A distinctive feature has been their bodies, constructed of a lightweight rustproof proprietary alloy of aluminium and magnesium called Birmabright.  This material was used owing to post war steel shortages and a plentiful supply of post war aircraft aluminium.  The early choice of colour was dictated by army surplus supplies of paint.   All models until recently featured sturdy box section ladder-frame chassis.  Now the Freelander and the Range Rover use a more usual monocoque body construction.

The early vehicles, such as the Series 1, were designed to be field-serviced; advertisements for Rovers have bragged about vehicles driven thousands of miles on banana oil.  Now with more complex service requirements this is less of an option.  The British Army maintains the use of the 300TDi engined versions rather than the TD5 to retain some servicing simplicity.

Land Rovers, particularly the commercial and military models, became ubiquitous throughout rural areas and in the developing World.  The Land Rover featured in the South African movie The Gods Must Be Crazy illustrates the love-hate relationship many owners feel with the earlier Series 1, 2 and 3 vehicles.

Land Rovers have competed in the Paris Dakar Rally as well as being the vehicle used for the Camel Trophy as part of a sponsorship deal. The Land Rover Defender is also used by military forces throughout the world. 

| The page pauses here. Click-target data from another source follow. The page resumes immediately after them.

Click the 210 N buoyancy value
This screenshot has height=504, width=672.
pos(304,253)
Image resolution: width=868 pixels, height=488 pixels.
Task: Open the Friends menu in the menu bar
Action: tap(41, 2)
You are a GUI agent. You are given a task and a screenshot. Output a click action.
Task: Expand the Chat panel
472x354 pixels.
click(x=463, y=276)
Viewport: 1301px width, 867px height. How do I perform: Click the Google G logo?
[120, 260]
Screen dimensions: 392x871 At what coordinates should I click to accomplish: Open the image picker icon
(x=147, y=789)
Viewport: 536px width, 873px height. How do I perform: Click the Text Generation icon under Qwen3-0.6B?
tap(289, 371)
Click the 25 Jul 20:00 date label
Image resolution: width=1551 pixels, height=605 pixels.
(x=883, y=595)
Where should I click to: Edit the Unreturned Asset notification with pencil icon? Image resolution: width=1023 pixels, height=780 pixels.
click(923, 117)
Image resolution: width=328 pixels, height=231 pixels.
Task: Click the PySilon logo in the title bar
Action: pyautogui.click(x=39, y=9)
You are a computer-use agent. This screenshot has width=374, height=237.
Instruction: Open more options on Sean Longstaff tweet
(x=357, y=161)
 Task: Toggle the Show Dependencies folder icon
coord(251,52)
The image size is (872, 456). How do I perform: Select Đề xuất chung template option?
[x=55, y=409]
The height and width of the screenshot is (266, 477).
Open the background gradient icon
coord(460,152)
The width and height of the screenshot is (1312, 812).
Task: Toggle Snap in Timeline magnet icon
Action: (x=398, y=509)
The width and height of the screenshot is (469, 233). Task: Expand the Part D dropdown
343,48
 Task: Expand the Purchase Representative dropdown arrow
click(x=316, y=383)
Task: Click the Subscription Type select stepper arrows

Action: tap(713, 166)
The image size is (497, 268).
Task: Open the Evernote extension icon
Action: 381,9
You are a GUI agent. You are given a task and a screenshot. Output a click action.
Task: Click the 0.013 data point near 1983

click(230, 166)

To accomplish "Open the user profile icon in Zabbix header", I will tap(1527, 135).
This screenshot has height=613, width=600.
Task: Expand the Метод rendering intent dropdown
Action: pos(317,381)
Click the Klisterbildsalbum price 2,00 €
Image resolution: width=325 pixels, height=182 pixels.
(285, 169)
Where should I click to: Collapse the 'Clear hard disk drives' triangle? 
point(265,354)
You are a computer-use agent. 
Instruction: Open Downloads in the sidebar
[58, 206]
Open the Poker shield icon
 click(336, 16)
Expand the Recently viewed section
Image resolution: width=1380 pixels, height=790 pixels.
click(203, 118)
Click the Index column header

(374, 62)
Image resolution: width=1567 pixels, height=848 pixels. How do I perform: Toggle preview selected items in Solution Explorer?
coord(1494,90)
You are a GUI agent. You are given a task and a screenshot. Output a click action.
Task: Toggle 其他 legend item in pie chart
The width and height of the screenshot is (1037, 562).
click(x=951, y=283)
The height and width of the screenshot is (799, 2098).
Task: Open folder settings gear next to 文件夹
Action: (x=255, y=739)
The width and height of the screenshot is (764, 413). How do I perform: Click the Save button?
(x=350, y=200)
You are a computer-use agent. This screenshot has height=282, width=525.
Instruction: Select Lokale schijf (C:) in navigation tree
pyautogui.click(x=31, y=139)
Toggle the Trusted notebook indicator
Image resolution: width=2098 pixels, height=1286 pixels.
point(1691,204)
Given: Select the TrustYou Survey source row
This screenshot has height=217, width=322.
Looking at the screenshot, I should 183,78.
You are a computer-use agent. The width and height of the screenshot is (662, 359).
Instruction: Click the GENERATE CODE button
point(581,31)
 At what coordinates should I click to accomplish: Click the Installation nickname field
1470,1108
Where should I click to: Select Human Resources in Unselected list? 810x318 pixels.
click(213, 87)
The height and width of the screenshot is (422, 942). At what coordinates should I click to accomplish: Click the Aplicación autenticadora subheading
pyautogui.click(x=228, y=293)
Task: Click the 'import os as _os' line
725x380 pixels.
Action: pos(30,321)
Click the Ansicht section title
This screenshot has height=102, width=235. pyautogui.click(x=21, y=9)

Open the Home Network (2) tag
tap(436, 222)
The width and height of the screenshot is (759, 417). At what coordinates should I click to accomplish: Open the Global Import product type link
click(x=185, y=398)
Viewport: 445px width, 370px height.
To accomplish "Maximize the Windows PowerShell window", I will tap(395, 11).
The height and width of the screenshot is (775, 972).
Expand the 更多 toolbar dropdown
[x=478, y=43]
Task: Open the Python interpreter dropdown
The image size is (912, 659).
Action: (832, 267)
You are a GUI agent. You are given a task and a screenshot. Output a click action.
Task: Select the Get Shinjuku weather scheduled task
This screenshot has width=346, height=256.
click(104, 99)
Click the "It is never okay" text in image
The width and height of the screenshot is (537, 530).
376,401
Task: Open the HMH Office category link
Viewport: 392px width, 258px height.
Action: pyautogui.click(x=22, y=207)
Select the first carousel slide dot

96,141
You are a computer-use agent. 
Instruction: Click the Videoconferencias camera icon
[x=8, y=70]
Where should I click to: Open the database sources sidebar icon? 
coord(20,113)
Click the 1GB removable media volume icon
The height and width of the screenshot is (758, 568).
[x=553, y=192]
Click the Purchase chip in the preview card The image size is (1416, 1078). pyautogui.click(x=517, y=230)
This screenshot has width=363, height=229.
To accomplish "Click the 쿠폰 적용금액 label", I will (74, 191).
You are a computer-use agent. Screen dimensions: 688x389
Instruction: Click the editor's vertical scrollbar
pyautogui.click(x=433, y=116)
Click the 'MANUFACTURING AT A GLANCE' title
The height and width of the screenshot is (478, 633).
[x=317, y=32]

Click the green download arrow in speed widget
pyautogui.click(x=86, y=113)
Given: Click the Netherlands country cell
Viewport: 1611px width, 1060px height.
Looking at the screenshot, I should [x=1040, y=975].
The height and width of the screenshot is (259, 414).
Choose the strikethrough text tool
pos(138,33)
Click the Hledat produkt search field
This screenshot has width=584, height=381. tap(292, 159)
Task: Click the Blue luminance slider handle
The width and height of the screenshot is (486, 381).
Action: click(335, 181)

In Britain, the Land Rover fell from favour with the farming community with the arrival of less expensive Japanese alternatives, with Diahatsu Fourtracks and Isuzu Troopers becoming a common sight on farms around the country, until rust eventually ended their working lives. However, with subtle improvements to the Defender in the early 1990's, and with the introduction of better more reliable engines in the form of the TDi (especially the 300TDi) and the new five-cylinder TD5, most farms once again have a Land Rover Defender in their yard.